**** THE DATA ****

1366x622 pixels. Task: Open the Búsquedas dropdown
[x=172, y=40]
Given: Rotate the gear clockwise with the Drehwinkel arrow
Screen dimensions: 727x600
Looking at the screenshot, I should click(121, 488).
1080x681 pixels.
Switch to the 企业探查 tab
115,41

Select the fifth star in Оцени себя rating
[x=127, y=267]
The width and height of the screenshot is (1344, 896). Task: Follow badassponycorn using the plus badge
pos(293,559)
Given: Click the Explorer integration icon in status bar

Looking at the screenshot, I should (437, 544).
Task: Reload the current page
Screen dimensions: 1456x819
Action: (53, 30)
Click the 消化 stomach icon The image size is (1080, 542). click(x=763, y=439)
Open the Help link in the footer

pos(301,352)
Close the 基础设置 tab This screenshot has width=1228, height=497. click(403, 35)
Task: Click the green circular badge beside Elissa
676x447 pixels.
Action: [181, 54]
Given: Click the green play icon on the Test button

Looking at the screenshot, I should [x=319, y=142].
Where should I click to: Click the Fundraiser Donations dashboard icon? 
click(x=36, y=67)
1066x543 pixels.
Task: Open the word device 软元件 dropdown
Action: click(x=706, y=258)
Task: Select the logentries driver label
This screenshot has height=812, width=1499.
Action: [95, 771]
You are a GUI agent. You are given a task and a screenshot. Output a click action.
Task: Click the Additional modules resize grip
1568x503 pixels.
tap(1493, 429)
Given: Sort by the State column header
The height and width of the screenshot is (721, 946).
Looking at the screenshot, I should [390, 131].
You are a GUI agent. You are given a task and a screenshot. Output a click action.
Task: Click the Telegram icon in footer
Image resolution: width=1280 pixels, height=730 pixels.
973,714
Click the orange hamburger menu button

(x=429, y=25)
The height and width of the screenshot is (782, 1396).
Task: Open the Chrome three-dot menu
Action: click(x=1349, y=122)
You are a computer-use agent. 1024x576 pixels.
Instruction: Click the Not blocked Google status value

****

YOUR TASK: The lines wanted are those from the one with "Close the 基础设置" through the last line of the records, repeated exactly and with both ends included.

YOUR RESPONSE:
Close the 基础设置 tab This screenshot has width=1228, height=497. click(403, 35)
Task: Click the green circular badge beside Elissa
676x447 pixels.
Action: [181, 54]
Given: Click the green play icon on the Test button

Looking at the screenshot, I should [x=319, y=142].
Where should I click to: Click the Fundraiser Donations dashboard icon? 
click(x=36, y=67)
1066x543 pixels.
Task: Open the word device 软元件 dropdown
Action: click(x=706, y=258)
Task: Select the logentries driver label
This screenshot has height=812, width=1499.
Action: [95, 771]
You are a GUI agent. You are given a task and a screenshot. Output a click action.
Task: Click the Additional modules resize grip
1568x503 pixels.
tap(1493, 429)
Given: Sort by the State column header
The height and width of the screenshot is (721, 946).
Looking at the screenshot, I should [390, 131].
You are a GUI agent. You are given a task and a screenshot. Output a click action.
Task: Click the Telegram icon in footer
Image resolution: width=1280 pixels, height=730 pixels.
973,714
Click the orange hamburger menu button

(x=429, y=25)
The height and width of the screenshot is (782, 1396).
Task: Open the Chrome three-dot menu
Action: click(x=1349, y=122)
You are a computer-use agent. 1024x576 pixels.
Instruction: Click the Not blocked Google status value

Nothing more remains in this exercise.